**Excerpt provided**.
Despite some positive long-term trends, it is clear to us all that crime is a hugely unwelcome feature of everyday life throughout Britain. Statistics published last week show that one person in four was a victim of crime last year—an unacceptably high level.

I want my remarks to be fair, so I must say that the Government have done some good things—but they have not done enough to reassure the public that problems are being brought under control and that crime is going down. The statistics are abundantly clear: the public are not persuaded that we are moving in the right direction. The result, sadly, is that people are losing faith in both the police and the criminal justice system. The hon. Member for Nottingham, North (Mr. Allen), who, like me, is a member of the Standing Committee on the Criminal Justice Bill, regularly makes the point that we are all trying to restore faith in the twin pillars of a civilised society: the belief that the police can and will do their job properly and that, thereafter, the criminal justice system will do its job properly; both might be trying hard, but at present they are not succeeding.

In our view, which we share with the Conservative Opposition, one of the problems is that the Government keep trying to tinker with the system. There have been hundreds of targets and hundreds of headline-grabbing initiatives, but they do not amount to a coherent strategy. There have been too many instances of the Government manipulating the figures to try to make things sound the way they want them to sound. I gave the Home Secretary an example of that when, in respect of something that happened only three months ago, I referred to the remarks of the chairman of the Statistics Commission.

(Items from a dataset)
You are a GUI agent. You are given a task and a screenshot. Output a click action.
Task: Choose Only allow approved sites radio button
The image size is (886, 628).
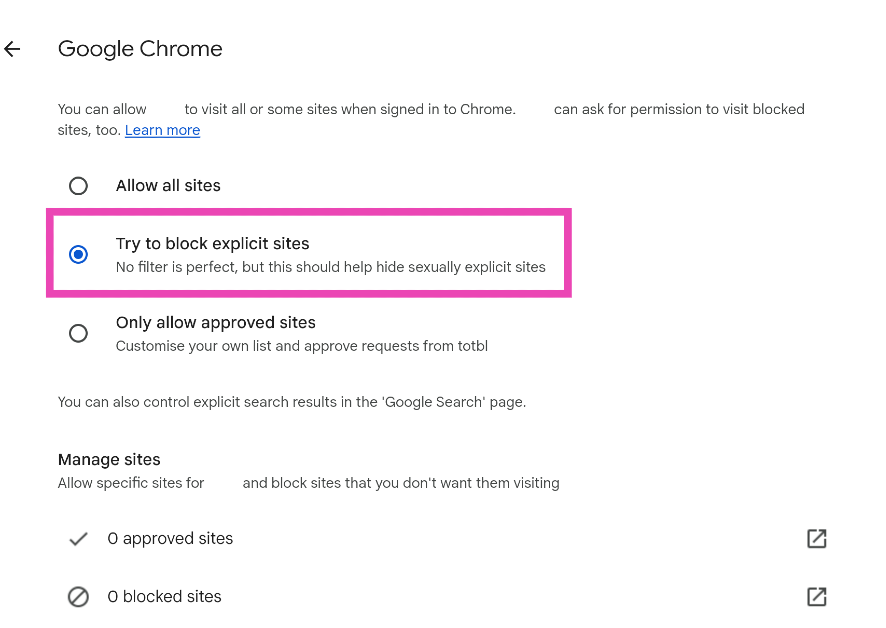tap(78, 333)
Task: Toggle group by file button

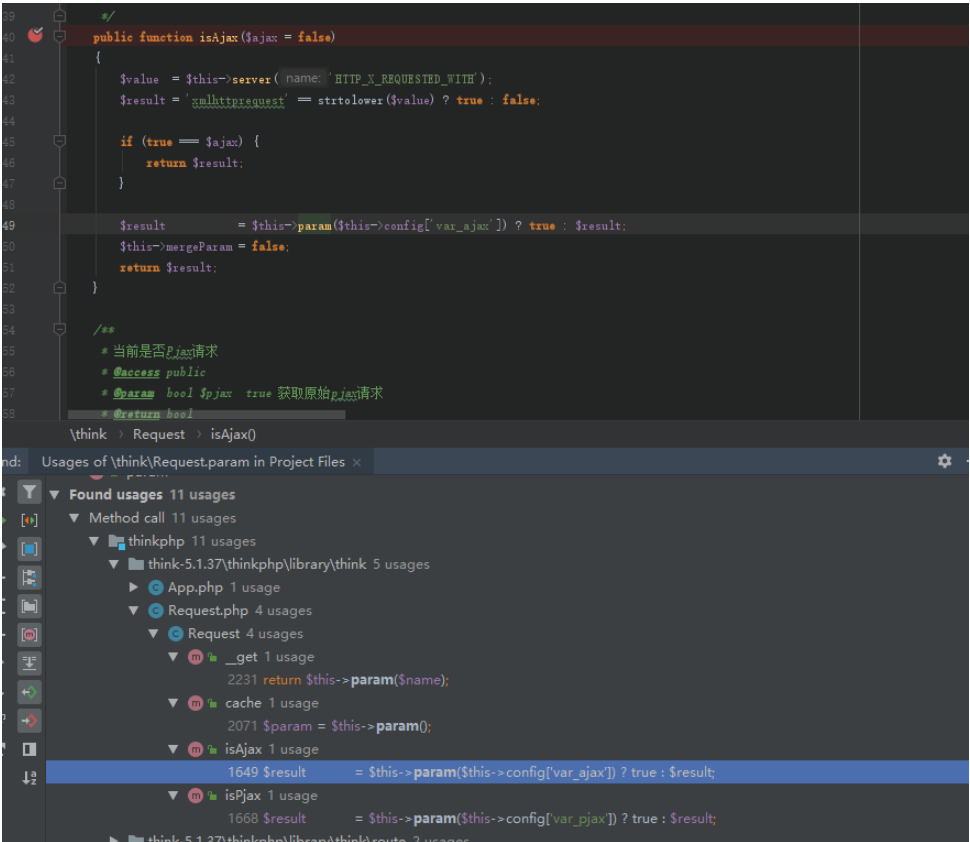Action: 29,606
---
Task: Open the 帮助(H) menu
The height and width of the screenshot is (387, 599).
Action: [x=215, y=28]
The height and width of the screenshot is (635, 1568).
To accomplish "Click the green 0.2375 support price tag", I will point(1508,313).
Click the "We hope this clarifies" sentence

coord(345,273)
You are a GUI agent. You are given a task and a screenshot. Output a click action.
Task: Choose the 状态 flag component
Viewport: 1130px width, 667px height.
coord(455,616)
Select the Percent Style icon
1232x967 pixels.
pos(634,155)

**Work to complete**.
1. In the crime excerpt, switch "coherent strategy" to "clear plan" and write out the passage between "In our view, which" and "the Statistics Commission.", inclusive.
2. Answer these questions from the crime excerpt.
(a) According to the statistics published last week, what share of people were victims of crime last year?
(b) Of which bill's Standing Committee are both the speaker and the Member for Nottingham, North members?
(c) Whose remarks did the speaker refer to when giving the Home Secretary an example?

**Task answers**.
1.
In our view, which we share with the Conservative Opposition, one of the problems is that the Government keep trying to tinker with the system. There have been hundreds of targets and hundreds of headline-grabbing initiatives, but they do not amount to a clear plan. There have been too many instances of the Government manipulating the figures to try to make things sound the way they want them to sound. I gave the Home Secretary an example of that when, in respect of something that happened only three months ago, I referred to the remarks of the chairman of the Statistics Commission.

2.
(a) One person in four.
(b) The Criminal Justice Bill.
(c) The remarks of the chairman of the Statistics Commission.